── ページ抜粋

音遊びの会「そんなにジロジロ見ないでくれ in 金沢」の2日目「なんか躍りますか?」を鑑賞してきました。場所は金沢アートグミです。1日目の様子と、音遊びの会についての紹介は、以下の記事をご覧ください。

昨日は真ん中に座ったので、今日は上手(舞台に向かって右端)に座りました。ここがすごい席だったのです。舞台にあたる場所の上手に、演者が1人だけ四角の椅子に座っていたのですが、開演前から彼が目の前を行ったり来たりしています。そして、開演を待っている間に、別の演者の1人に話しかけられました。行ったり来たりする彼は開演後も同じように行き来をし、話しかけてきた彼は、開演後も同じように話しかけてきました。舞台を観たらいいのか、横から話しかけてくる彼に返事をしたらいいのか、困惑しました(とはいえ迷惑だったとか、怒ったとか、そういったネガティブな感情はなく、むしろ面白いと思っていたので、ご心配なく)。

────

- 課題指示:
音遊びの会の鑑賞記について、次の問いに答えてください。
(a) 公演を鑑賞した場所はどこですか。
(b) 2日目に筆者が座ったのは、どの位置ですか。
(c) 舞台にあたる場所の上手で、演者が1人座っていたのは何ですか。
これらの記録は、ここでは一切用いません。

── 記録一覧

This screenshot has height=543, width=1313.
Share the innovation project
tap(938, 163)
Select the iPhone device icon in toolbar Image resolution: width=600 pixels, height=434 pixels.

────
── 記録一覧

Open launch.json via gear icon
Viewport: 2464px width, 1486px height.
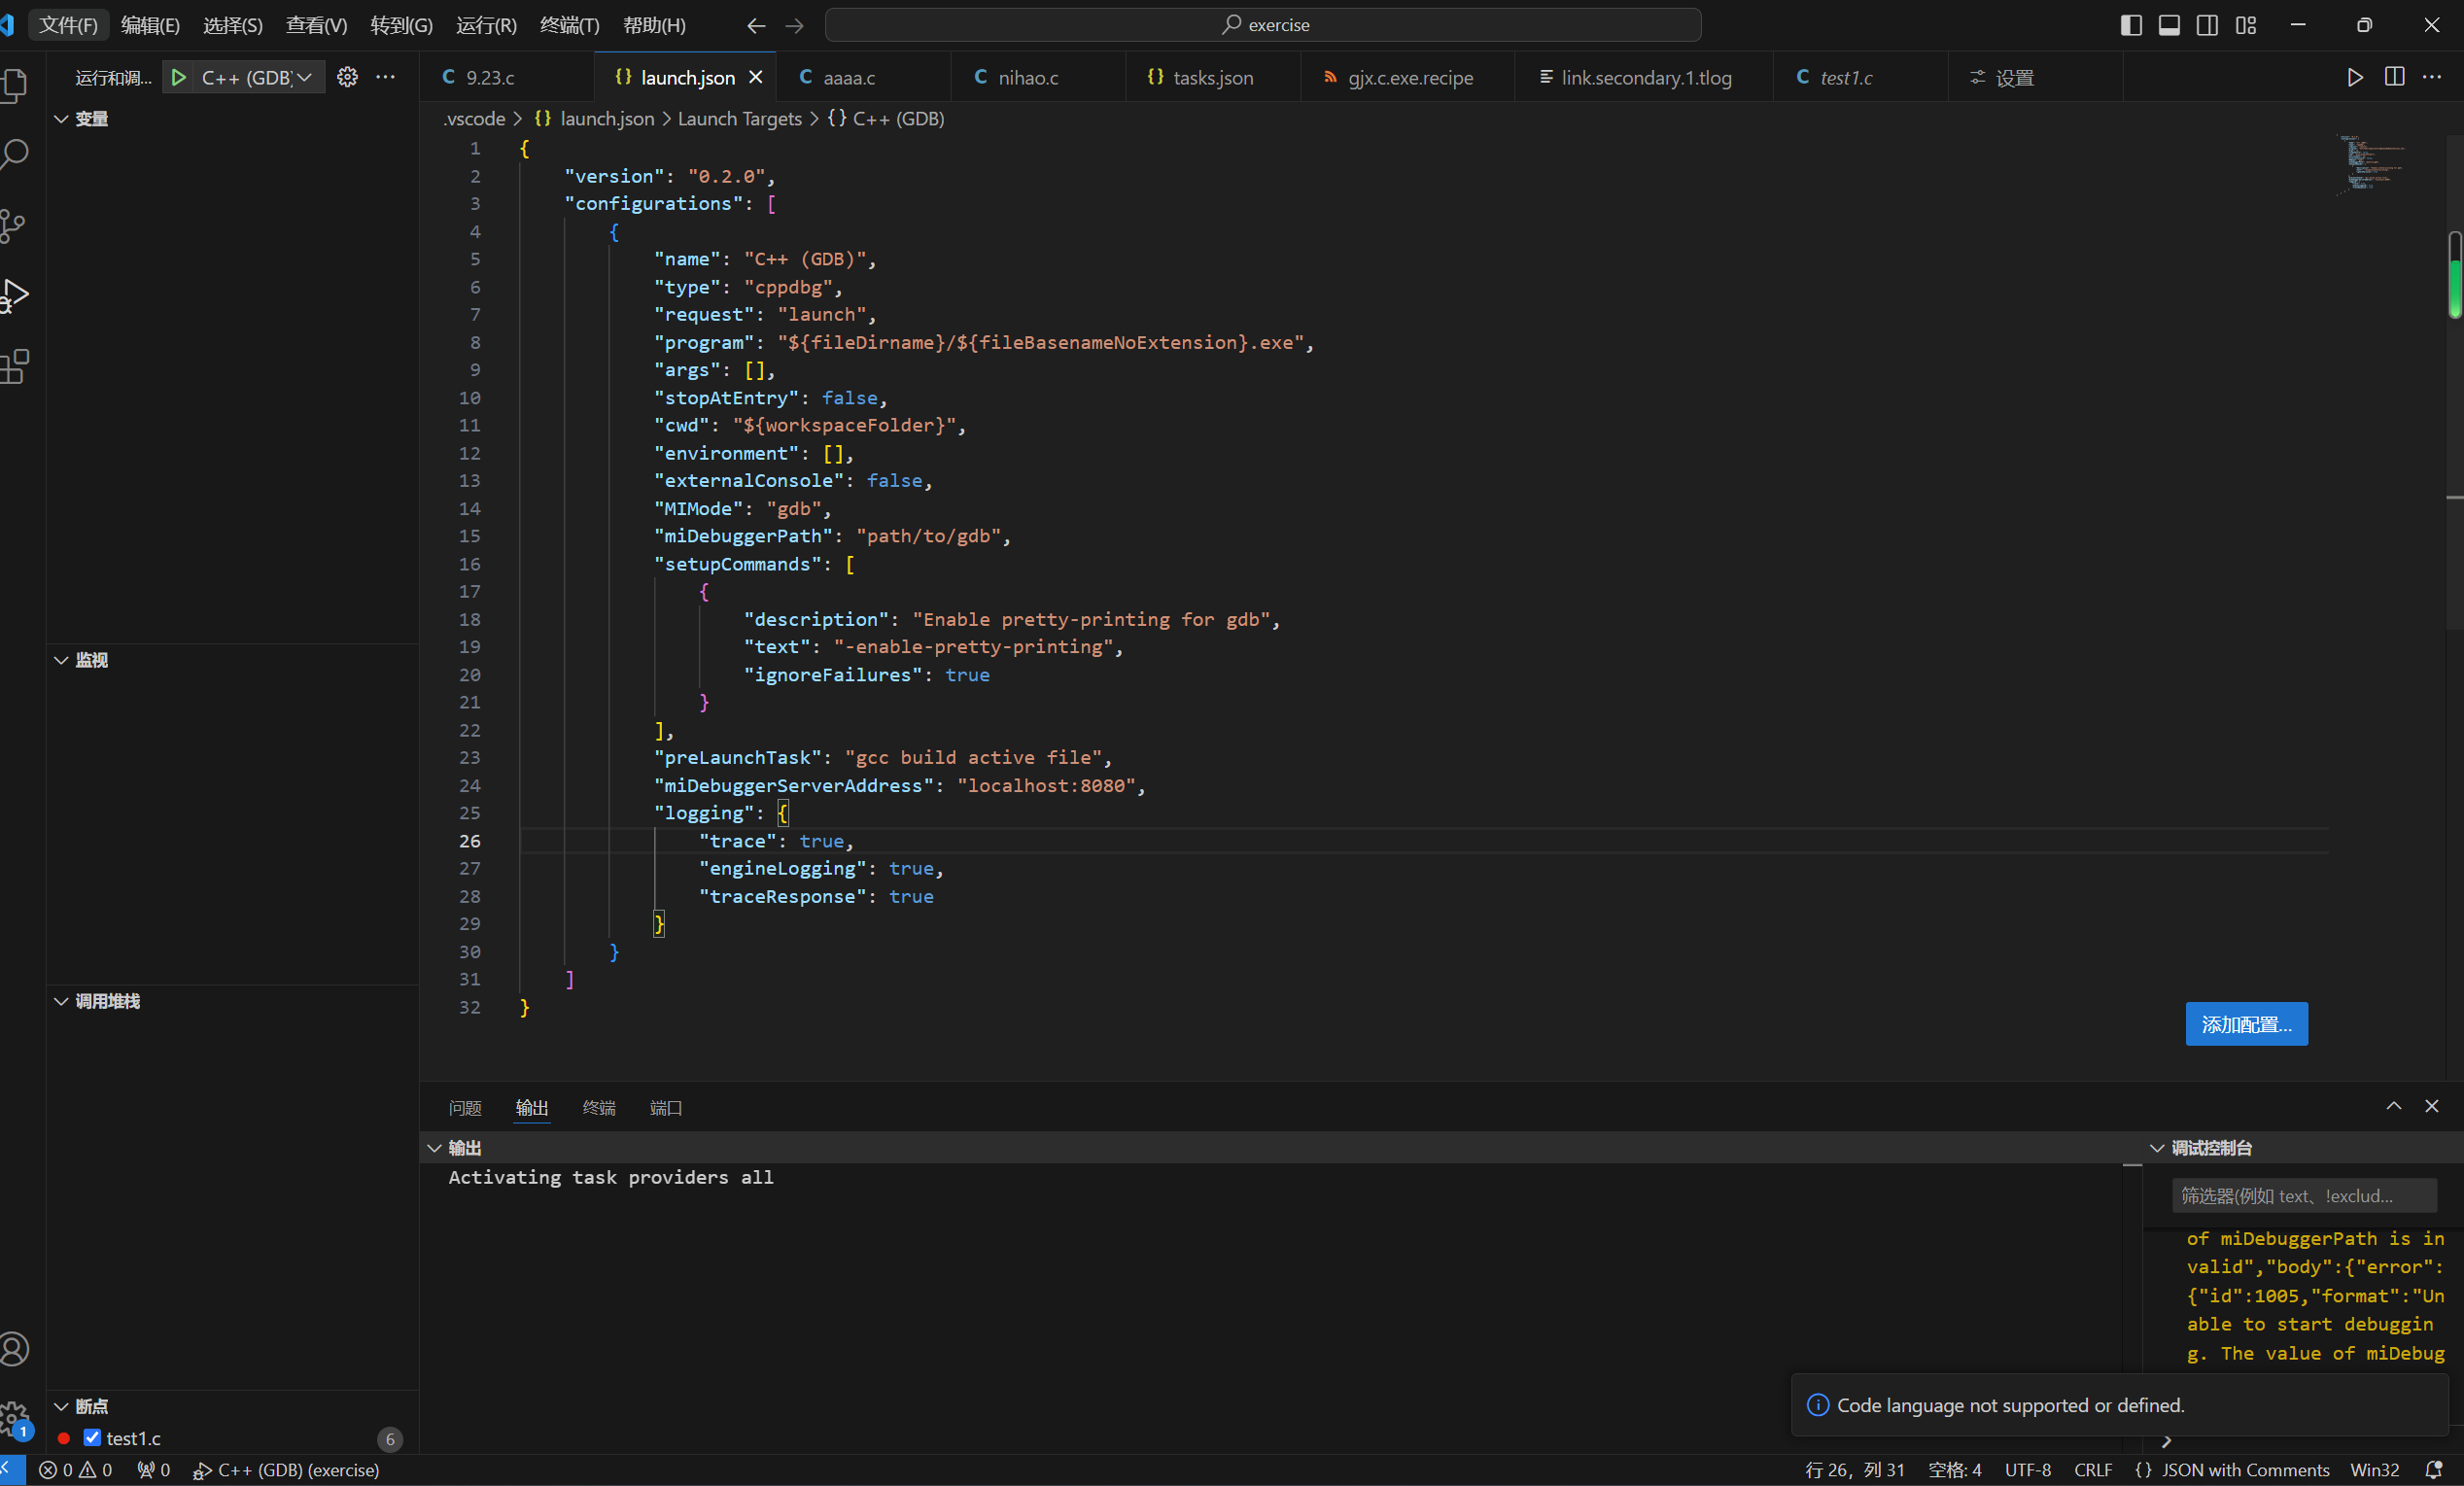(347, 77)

────
── 記録一覧

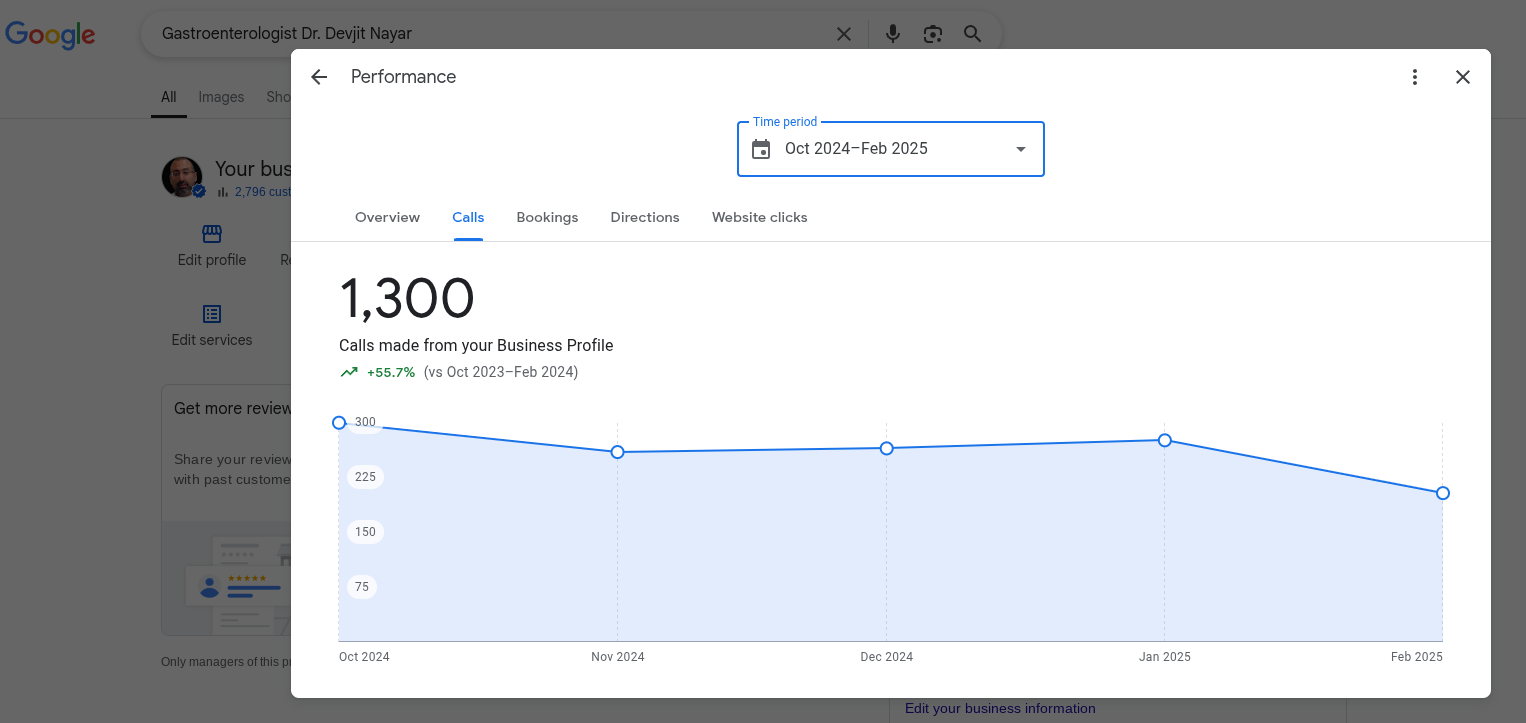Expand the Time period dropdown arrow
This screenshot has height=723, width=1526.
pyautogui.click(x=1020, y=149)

────

- 解答例:
(a) 金沢アートグミです。
(b) 上手(舞台に向かって右端)です。
(c) 四角の椅子です。